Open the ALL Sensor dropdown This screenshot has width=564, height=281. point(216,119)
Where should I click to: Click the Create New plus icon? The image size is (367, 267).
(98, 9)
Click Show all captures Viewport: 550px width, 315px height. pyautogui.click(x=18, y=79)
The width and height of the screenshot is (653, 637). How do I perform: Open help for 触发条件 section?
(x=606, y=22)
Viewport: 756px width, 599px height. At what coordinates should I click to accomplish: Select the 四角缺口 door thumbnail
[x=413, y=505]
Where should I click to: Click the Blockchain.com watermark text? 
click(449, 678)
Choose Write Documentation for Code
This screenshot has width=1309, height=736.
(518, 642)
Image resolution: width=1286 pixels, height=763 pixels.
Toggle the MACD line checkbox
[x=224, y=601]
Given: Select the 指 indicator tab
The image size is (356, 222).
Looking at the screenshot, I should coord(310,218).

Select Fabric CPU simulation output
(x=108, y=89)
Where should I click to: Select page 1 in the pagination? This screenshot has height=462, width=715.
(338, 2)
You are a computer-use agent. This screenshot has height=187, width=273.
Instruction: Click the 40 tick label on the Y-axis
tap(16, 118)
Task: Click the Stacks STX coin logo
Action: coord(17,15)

+++

JOB> Copy out the listing from the line containing "Viewport: 756px width, 599px" through the end of the listing, including both of those lines, with every line written word for word.

SOLUTION TO THE EXERCISE>
Viewport: 756px width, 599px height. At what coordinates should I click to accomplish: Select the 四角缺口 door thumbnail
[x=413, y=505]
Where should I click to: Click the Blockchain.com watermark text? 
click(449, 678)
Choose Write Documentation for Code
This screenshot has width=1309, height=736.
(518, 642)
Image resolution: width=1286 pixels, height=763 pixels.
Toggle the MACD line checkbox
[x=224, y=601]
Given: Select the 指 indicator tab
The image size is (356, 222).
Looking at the screenshot, I should coord(310,218).

Select Fabric CPU simulation output
(x=108, y=89)
Where should I click to: Select page 1 in the pagination? This screenshot has height=462, width=715.
(338, 2)
You are a computer-use agent. This screenshot has height=187, width=273.
Instruction: Click the 40 tick label on the Y-axis
tap(16, 118)
Task: Click the Stacks STX coin logo
Action: coord(17,15)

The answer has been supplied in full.